As Kellums, who has a background in engineering said, "God had a different plan for me."
How it started; the back story
Around 2005, Kellums — who now works as director of operations for Vallen Distribution, a nationwide distributor of industrial products and services based in North Carolina — was serving as a youth pastor at Vineyard Church of Davenport, located in a former roller skating rink along West Kimberly Road at Pine Street.
As part of its outreach, Vineyard provided van transportation to people wanting to attend its services. Kellums noticed in driving kids back to their homes in Goose Creek that "there were people in the streets; it was rough."

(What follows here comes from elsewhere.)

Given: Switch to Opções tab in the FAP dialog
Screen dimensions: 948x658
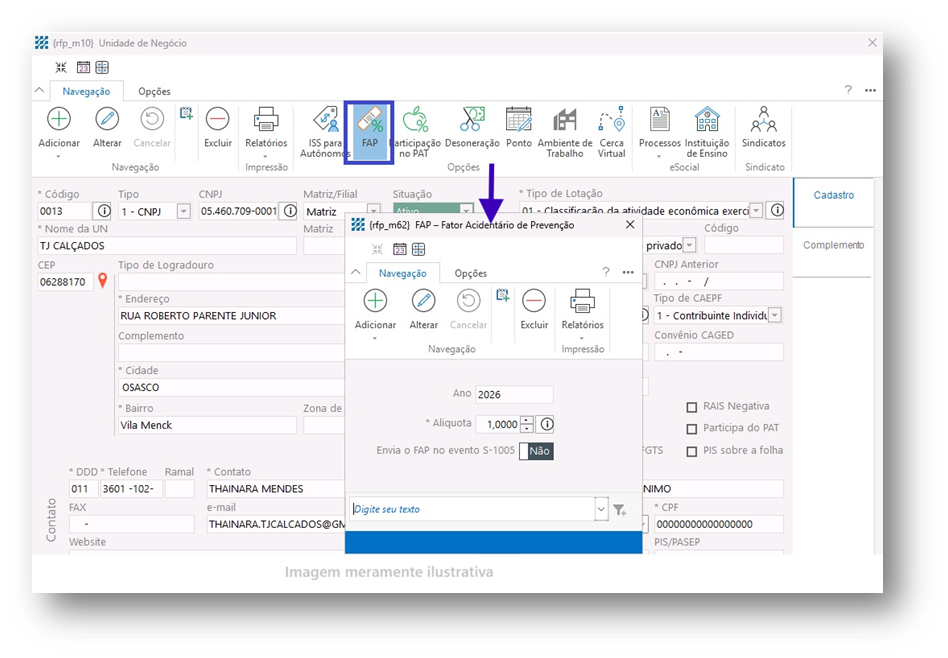Looking at the screenshot, I should [x=470, y=273].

In 2005, the neighborhood bounded by Vine and Brady on the west and east and West 59th and West 67th on the south and north had the highest number of police calls of any in the city. This included shootings, robberies, sexual assaults, theft and gang activity.

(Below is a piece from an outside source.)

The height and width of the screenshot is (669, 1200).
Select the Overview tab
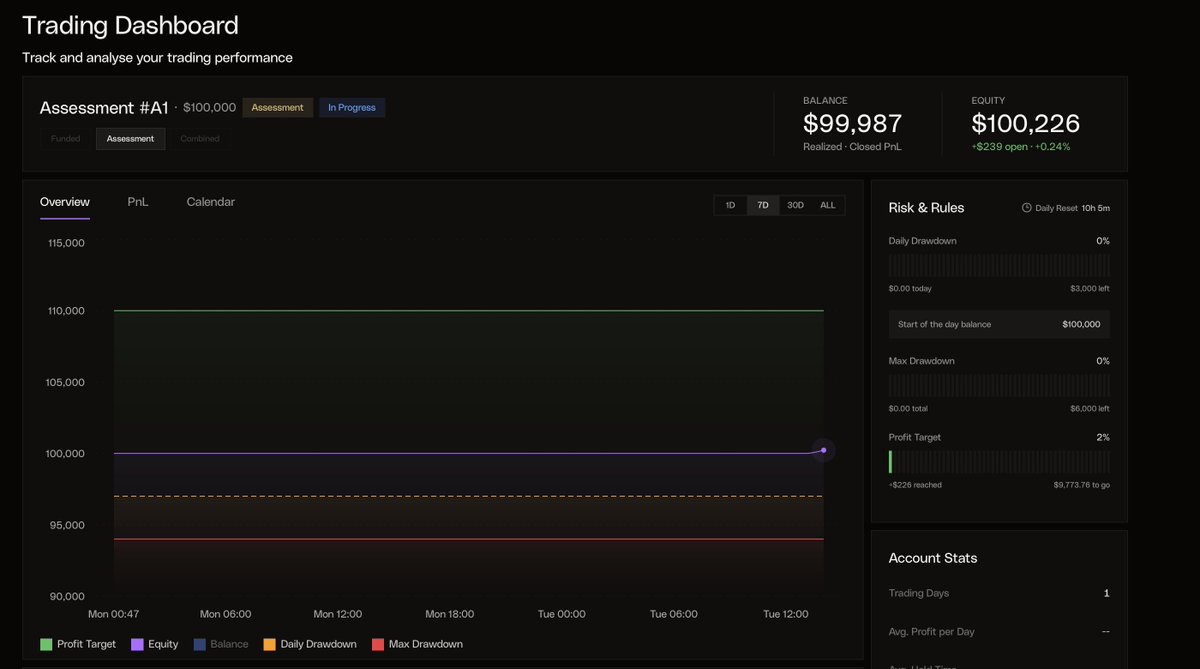[x=65, y=202]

Kellums and Thomas, who also was involved in the church's youth ministry and now works at the Rock Island Arsenal, felt "we gotta do something about this," Kellums said. The kids "needed more than once a week at church."
They expanded their ministry into North High School and Wood Intermediate. They provided a full meal every week, and they started going to students' events at school. "That really caused it to grow," he said.

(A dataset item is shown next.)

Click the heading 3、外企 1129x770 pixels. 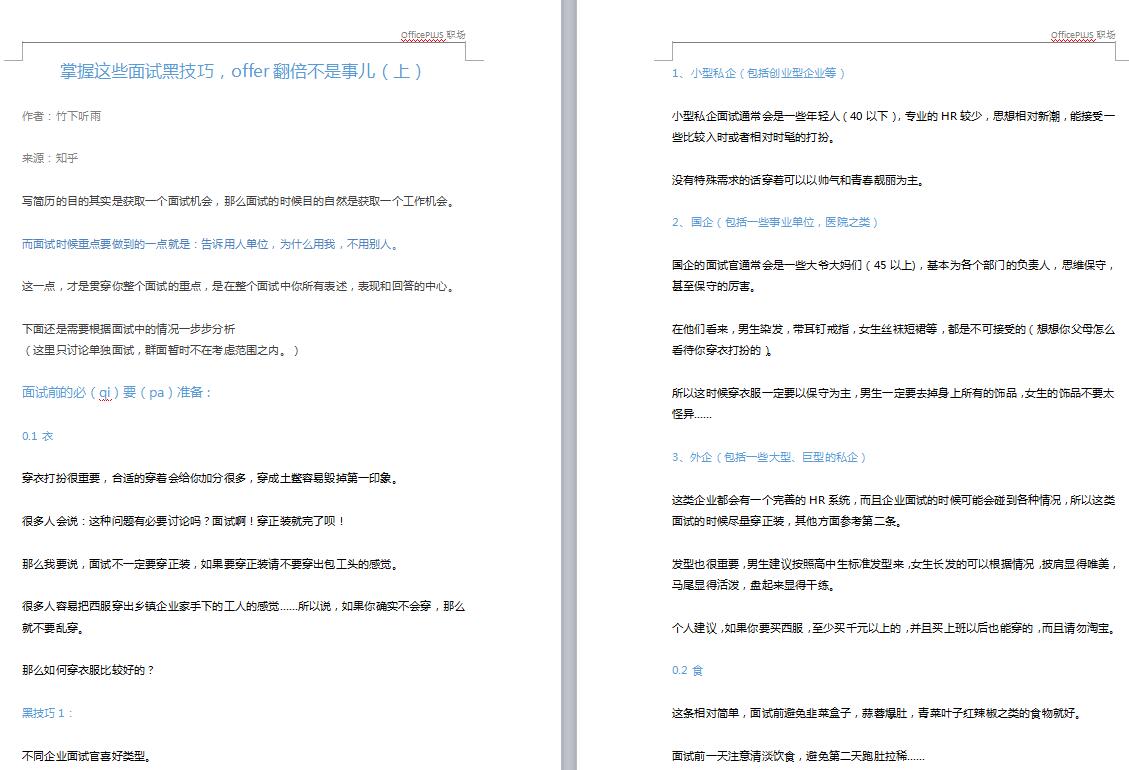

They and others brainstormed about what would make a difference — what would help transform the lives of people in the neighborhood so they could become productive and successful. They concluded that early education, along with recreational and social programs, was key.
"It has to start with pre-school," Kellums said. "We had been involved in the junior high and high school level, but by the time they get in seventh grade, they're so far behind academically.
"The idea is to get them plugged in at an earlier age. If they're not on track in kindergarten, in first grade they fall behind."
Kellums wants kids to have the kind of support he had from his family growing up. "That's what we're trying to build at an early age."
The group concluded that Head Start classes were a priority, but there was no place available to have them.
Nonprofit forms to build Family Enrichment Center
In 2008, Kellums and Thomas established a tax-exempt, 501(c)(3) nonprofit called the Family Enrichment Center and began fundraising to construct a building that would host Head Start as well as other programs.
Serendipitously, about this same time, "a lot of good energy" began emerging in the neighborhood, Kellums said.
An investor consolidated ownership of several apartment buildings and worked with police to clean them up. And police rolled out its first NETS (Neighborhoods Energized to Succeed) unit with community policing and concentrated enforcement.
By the fall of 2013, the nonprofit had raised enough money and in-kind donations that construction could begin on a 1.6-acre site donated by the Davenport Community School District.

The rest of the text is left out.